Building a Closed-Loop Content Engine
AI Disclaimer27 April, 2026
I built in a few hours a closed-loop template meme remixing engine. Feed it a corpus of images, it extracts the custom data model, and generates new memes that preserve the aura, with a human-in-the-loop local webapp ranking system that makes each generation progressively better.
Scraping the corpus
I used Bright Data's API to pull roughly 9,000 images from a specific public account. Cost me about $15 and I prepaid some OpenAI credits to experiment with the new gpt-image-2 for generation.
Extracting information
Each image runs through an extraction pass that pulls out its structural DNA into a strict JSON schema. The fields that matter:
- `format` — image_macro, chat_screenshot, vintage_art_text, etc.

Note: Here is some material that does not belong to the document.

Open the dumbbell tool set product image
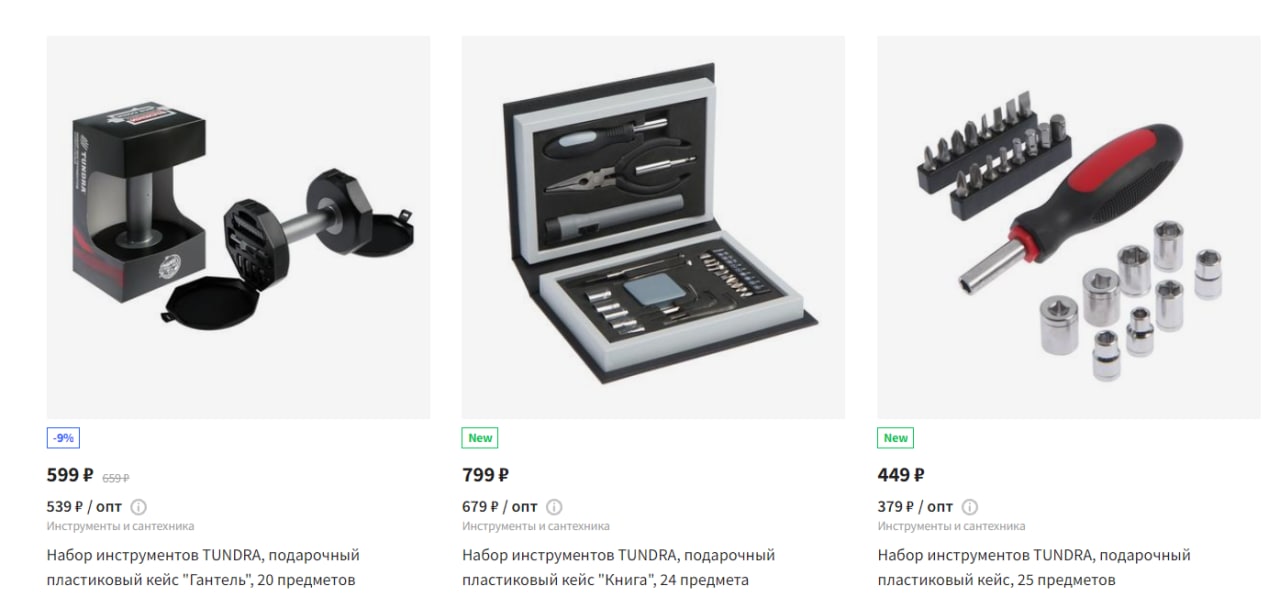Screen dimensions: 1280x608 click(x=239, y=227)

- `humor_type` — ironic, post_ironic, anti_humor, depressive_confession...
- `joke_mechanic` — bait_and_switch, tonal_mismatch, quote_with_unrelated_image...
- `remix_template` — a fill-in-the-blank pattern, e.g. `"{character} doing {normal_activity} in {unhinged_context}"`
- `why_it_works` — one or two plain sentences
- `subversion_score` — 1 (conventional) to 5 (radical)
Plus OCR'd text, visual elements paired with their role in the joke, and cultural references. The full schema has ~80 enum values across format/humor/mechanic.
A real extraction from a niche meme page looks like:
{
"format": "vintage_art_recontext",
"humor_type": "depressive_confession",
"joke_mechanic": "quote_with_unrelated_image",
"remix_template": "{renaissance_painting} captioned with {modern_dysfunction}",
"why_it_works": "Prestige imagery validates a low-status confession.",
"subversion_score": 3
}
The loop
Extracted DNA across the corpus gets compiled into a voice profile — a document the generator reads before every run. Recurring themes, preferred joke mechanics with account-specific flavor, caption grammar quirks with verbatim examples, taboo topology (what it crosses vs. avoids), cultural anchors, visual register.
Generation: pick a random meme as source, generate N remix candidates conditioned on the voice profile, score them with an LLM judge, send the winner to image generation.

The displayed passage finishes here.